Automated Backups — Set a schedule (hourly, daily, weekly, monthly) and the app handles it. No manual downloads. Behind the scenes, a cron endpoint triggers backups at scheduled intervals.
Configuration Diffing — Compare any two backup versions side-by-side. See exactly what changed: new rules, modified addresses, removed policies. This alone saves hours of manual comparison.
Git Integration — If you want external version control, connect a Git repository. Backups can automatically commit to your repo with timestamps and device names.
Search — Search across all your device configs at once. Need to find all references to a specific IP address across your entire infrastructure? It’s there. still need some more around this feature though
The Reality Check
I want to make sure I’m upfront and honest about where this project stands:
What Works Well — The core backup, diff, and device management features are solid. I’ve tested them against real FortiGate devices running various firmware versions. The Docker setup is straightforward and reproducible.
What Needs Work — Error handling could be more granular. Logging is basic. The authentication is functional but far from hardened. There’s no comprehensive test suite yet (I’m using Vitest, but coverage isn’t complete). The UI is clean but minimal…actually I kind of like that part.
Not Production-Ready — I want to be sure I’m transparent about this because it matters. This is a learning project that happens to solve a real problem. Before using in production, you’d need to audit security, add monitoring and alerting for backup failures, implement per-device API tokens, and add proper RBAC. MFA would make a lot of sense too.

== REQUIRED WORK ==
[A] In the backup app text, rewrite the paragraph beginning "What Needs Work" as a short bulleted list that keeps its main facts.
[B] Set down the passage of the backup app text from "Git Integration —" to "and device names.", word for word.

== EXERCISE DATA ==
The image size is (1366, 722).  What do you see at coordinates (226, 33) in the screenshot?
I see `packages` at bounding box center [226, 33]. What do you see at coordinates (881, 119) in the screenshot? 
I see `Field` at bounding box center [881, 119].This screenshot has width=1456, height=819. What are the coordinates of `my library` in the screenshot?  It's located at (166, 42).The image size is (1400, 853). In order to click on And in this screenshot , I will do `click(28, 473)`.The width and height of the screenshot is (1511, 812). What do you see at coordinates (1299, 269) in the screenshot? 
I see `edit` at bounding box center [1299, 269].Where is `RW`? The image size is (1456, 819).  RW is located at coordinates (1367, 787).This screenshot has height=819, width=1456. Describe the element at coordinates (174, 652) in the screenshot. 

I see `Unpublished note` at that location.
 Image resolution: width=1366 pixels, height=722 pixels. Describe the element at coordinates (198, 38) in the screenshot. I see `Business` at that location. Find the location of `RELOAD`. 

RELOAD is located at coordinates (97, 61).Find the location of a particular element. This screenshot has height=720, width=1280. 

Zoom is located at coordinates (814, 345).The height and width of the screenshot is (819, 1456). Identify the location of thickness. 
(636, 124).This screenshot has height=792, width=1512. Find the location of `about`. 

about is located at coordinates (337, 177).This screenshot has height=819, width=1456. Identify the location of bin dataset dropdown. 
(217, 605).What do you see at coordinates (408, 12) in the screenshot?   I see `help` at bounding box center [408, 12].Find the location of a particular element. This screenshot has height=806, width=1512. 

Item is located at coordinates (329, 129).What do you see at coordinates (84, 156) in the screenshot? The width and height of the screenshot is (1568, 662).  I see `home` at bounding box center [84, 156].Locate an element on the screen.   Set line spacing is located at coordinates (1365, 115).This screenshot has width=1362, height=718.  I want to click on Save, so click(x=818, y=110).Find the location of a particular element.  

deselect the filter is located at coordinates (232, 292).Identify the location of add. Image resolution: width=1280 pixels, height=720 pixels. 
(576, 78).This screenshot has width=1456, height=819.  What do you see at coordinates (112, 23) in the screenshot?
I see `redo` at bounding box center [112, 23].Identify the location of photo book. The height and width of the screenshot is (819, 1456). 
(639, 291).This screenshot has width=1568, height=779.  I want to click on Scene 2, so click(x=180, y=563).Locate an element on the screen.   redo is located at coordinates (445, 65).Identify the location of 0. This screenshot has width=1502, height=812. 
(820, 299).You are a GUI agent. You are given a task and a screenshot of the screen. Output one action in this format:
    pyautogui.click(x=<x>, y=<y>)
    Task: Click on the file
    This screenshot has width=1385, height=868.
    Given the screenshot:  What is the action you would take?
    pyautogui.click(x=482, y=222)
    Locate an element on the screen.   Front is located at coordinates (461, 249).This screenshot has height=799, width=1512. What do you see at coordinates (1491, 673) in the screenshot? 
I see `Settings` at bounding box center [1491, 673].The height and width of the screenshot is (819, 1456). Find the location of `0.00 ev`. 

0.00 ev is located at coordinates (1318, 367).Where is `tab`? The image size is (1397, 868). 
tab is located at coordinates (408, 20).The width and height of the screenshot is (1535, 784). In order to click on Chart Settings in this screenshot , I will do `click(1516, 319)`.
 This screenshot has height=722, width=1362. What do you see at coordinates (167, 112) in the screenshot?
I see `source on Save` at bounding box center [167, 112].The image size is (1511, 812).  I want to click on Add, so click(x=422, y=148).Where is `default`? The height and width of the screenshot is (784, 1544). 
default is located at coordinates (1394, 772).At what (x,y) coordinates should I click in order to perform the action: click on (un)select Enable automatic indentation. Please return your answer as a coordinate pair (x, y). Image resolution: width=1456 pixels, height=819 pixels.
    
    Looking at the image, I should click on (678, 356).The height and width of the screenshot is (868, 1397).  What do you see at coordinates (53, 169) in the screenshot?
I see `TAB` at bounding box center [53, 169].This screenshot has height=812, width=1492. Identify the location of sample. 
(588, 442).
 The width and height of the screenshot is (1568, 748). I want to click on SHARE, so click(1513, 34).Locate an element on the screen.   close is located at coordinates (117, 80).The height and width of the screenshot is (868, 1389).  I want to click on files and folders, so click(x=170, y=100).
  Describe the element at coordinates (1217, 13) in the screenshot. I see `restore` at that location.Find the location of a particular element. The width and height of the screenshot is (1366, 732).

== RESULTS ==
[A]
- Error handling could be more granular.
- Logging is basic.
- Authentication works but is far from hardened.
- There is no comprehensive test suite yet; Vitest is in use, but coverage is incomplete.
- The UI is clean but minimal, which the author actually likes.

[B]
Git Integration — If you want external version control, connect a Git repository. Backups can automatically commit to your repo with timestamps and device names.